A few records
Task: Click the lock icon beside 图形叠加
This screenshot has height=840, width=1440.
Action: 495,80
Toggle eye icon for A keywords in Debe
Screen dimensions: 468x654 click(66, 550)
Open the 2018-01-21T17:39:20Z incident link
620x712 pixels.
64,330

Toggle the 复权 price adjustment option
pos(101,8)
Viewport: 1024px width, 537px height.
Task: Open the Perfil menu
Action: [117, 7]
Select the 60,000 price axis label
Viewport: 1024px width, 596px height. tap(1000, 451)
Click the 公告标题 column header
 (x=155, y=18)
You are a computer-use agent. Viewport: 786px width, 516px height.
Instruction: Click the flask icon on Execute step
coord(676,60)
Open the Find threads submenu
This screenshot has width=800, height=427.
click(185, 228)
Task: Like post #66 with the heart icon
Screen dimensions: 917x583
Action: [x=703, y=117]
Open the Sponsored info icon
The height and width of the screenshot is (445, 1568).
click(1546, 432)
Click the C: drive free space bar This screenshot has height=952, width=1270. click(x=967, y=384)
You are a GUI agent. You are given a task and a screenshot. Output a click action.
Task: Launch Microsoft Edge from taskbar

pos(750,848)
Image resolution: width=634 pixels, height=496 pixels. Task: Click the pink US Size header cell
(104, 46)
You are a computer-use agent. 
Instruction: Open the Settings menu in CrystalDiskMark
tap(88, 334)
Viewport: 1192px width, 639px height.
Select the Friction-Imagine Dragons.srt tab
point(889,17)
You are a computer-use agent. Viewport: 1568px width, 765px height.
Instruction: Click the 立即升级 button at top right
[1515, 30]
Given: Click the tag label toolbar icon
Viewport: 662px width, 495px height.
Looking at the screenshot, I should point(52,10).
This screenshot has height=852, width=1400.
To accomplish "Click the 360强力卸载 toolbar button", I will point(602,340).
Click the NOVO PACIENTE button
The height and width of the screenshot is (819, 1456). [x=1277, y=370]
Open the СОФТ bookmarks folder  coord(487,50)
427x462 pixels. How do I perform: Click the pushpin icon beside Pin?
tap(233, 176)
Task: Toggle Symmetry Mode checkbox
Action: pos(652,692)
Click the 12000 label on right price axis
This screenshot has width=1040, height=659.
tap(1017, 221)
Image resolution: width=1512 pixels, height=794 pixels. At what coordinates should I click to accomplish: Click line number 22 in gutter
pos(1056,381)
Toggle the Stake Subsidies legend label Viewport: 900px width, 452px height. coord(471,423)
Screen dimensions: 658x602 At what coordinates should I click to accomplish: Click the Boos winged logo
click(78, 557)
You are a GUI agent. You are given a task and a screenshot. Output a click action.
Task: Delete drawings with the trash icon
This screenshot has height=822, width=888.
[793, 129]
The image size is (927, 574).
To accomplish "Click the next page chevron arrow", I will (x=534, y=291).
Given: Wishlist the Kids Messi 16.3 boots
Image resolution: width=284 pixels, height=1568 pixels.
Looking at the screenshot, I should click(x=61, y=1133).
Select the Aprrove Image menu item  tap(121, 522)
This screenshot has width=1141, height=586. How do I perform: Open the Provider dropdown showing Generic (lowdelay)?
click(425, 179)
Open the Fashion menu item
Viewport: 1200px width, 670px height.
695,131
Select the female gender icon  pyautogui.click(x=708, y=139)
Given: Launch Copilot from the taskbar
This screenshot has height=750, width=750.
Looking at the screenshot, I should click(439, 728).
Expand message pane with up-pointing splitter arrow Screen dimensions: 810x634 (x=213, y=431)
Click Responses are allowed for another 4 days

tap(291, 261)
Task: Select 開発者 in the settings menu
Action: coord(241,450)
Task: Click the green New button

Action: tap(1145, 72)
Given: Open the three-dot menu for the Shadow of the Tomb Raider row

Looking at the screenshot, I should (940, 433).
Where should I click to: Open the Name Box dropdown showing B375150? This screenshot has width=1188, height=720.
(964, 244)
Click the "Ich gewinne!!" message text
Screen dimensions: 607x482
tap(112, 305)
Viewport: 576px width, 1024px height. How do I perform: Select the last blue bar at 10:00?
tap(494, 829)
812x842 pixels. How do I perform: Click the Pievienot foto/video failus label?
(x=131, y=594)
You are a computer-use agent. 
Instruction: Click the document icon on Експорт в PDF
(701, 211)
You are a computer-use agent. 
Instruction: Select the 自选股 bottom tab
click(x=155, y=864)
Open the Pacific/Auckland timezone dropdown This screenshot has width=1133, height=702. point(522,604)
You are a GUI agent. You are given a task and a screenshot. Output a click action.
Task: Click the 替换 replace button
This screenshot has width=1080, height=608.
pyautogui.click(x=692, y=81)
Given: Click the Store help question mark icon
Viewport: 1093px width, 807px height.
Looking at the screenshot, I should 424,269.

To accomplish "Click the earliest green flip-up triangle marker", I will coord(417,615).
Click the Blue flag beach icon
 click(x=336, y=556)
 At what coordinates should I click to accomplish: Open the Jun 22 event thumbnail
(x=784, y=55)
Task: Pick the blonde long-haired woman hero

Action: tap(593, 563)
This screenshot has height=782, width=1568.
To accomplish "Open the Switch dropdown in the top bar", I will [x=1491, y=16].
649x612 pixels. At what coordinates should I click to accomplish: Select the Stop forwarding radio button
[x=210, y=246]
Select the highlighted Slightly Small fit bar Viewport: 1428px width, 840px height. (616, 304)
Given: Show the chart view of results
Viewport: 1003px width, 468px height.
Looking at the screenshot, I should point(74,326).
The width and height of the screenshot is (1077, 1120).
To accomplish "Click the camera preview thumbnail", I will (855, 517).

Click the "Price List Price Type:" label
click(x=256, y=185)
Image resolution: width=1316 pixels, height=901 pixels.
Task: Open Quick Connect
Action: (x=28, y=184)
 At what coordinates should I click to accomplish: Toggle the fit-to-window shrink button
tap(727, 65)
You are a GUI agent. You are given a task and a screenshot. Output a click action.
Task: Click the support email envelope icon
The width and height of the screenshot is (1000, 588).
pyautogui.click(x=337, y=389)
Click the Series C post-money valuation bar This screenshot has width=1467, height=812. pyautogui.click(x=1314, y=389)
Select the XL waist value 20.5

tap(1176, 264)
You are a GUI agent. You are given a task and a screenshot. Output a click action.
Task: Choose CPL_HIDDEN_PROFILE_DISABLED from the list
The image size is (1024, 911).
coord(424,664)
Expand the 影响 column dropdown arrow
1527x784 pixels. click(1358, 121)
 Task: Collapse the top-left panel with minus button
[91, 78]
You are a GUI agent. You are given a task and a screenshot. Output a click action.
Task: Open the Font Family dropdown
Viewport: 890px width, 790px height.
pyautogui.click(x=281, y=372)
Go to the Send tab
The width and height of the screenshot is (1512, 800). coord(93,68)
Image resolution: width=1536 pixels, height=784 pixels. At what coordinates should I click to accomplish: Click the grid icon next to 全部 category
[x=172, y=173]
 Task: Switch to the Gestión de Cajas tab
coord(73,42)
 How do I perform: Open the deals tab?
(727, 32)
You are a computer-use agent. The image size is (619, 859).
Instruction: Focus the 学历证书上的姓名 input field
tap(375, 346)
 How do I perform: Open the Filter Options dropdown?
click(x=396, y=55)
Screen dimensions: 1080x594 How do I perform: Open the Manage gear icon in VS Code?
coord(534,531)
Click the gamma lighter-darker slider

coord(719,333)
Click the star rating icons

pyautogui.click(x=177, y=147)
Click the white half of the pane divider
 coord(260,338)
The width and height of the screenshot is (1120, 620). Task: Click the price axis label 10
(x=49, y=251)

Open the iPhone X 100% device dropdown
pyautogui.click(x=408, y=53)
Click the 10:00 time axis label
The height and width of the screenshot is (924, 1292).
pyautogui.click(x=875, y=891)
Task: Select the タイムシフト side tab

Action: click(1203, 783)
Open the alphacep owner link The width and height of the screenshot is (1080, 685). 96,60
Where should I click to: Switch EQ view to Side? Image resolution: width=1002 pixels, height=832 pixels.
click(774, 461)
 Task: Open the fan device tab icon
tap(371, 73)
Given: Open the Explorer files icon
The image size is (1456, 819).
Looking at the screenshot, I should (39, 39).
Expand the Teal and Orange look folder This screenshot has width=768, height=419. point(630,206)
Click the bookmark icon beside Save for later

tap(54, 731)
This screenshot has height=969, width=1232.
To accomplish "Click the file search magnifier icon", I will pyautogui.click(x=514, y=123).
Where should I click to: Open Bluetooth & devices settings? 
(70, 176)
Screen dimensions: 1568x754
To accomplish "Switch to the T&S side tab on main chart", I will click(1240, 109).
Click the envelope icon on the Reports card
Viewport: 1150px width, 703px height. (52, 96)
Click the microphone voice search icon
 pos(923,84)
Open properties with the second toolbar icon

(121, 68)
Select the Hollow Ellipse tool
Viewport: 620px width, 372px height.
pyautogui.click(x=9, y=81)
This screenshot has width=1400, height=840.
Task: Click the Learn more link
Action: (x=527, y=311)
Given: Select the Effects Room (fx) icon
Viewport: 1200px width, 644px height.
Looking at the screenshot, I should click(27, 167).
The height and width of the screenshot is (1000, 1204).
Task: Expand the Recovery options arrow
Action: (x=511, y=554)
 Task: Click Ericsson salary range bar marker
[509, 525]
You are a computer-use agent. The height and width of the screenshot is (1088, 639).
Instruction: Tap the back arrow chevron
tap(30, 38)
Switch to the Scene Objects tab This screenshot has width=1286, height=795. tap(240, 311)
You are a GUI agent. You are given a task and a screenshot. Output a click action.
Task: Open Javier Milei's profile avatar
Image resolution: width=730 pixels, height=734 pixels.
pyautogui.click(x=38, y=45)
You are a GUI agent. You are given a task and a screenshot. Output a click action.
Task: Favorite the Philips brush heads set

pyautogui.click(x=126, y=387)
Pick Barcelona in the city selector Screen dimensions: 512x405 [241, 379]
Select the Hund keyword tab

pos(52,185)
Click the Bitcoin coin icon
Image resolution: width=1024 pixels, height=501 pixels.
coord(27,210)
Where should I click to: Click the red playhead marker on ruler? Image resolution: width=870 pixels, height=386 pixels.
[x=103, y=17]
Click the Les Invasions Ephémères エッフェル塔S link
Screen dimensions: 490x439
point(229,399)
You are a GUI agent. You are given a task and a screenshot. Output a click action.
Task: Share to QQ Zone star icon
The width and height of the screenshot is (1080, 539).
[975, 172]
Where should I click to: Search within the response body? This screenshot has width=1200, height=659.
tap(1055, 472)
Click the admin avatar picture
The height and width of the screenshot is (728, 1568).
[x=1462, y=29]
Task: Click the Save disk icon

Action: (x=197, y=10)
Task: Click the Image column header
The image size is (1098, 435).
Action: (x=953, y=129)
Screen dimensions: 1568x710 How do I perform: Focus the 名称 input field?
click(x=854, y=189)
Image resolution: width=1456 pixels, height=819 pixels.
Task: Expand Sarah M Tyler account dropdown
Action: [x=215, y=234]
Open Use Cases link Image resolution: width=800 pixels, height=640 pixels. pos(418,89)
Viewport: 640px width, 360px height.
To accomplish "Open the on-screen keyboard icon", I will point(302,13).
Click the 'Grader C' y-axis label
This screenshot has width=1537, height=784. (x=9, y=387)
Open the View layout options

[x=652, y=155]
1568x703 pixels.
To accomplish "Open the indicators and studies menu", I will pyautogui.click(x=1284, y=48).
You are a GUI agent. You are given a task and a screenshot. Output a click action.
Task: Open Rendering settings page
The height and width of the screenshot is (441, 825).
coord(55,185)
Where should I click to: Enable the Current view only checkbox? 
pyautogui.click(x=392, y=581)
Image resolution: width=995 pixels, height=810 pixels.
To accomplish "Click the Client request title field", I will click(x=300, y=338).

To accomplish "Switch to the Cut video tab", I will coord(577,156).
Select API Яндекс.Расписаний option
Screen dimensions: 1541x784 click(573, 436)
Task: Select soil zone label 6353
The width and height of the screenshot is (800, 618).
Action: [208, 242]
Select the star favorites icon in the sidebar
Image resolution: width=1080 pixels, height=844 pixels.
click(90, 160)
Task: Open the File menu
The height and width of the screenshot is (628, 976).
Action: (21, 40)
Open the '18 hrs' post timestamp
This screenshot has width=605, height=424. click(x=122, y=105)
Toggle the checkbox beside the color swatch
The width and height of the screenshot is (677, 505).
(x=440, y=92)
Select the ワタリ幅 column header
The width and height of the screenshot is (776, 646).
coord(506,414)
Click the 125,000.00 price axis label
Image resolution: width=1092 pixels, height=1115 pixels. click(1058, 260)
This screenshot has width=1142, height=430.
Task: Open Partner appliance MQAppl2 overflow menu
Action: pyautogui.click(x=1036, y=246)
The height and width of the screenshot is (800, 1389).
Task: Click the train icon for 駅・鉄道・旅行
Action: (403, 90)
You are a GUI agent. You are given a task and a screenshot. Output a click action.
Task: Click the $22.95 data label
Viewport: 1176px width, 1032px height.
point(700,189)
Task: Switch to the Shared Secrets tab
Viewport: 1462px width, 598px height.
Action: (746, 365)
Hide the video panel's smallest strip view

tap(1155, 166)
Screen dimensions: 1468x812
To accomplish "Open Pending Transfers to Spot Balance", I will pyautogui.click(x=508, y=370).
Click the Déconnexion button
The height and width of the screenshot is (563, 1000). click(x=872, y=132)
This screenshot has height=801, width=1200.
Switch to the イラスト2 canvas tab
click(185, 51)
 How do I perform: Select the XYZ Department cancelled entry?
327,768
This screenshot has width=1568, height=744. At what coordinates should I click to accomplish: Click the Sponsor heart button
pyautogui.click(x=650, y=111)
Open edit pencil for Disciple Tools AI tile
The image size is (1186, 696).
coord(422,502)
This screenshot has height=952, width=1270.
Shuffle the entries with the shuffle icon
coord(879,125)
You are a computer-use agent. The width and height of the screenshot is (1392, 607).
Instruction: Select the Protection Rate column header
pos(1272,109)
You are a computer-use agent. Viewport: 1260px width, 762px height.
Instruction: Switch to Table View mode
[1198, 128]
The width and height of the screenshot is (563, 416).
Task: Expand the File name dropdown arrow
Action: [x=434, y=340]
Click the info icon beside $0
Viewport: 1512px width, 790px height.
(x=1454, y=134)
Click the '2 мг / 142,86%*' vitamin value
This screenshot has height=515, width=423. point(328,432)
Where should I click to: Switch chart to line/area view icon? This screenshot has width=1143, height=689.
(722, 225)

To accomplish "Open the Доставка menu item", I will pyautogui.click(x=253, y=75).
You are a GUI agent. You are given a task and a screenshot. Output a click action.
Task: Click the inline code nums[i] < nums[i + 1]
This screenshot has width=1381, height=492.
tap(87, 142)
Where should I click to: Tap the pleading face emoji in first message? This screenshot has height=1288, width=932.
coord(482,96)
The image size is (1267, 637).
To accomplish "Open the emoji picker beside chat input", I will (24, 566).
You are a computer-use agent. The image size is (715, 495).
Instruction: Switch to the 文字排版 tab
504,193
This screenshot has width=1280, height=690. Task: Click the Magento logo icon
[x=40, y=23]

Work instructions —
Echo the listing lines from the one containing "This screenshot has height=852, width=1400." through the one containing "Action: pos(652,692)", with both end lines included, exactly as they appear.

Expected output —
This screenshot has height=852, width=1400.
To accomplish "Click the 360强力卸载 toolbar button", I will point(602,340).
Click the NOVO PACIENTE button
The height and width of the screenshot is (819, 1456). [x=1277, y=370]
Open the СОФТ bookmarks folder  coord(487,50)
427x462 pixels. How do I perform: Click the pushpin icon beside Pin?
tap(233, 176)
Task: Toggle Symmetry Mode checkbox
Action: pos(652,692)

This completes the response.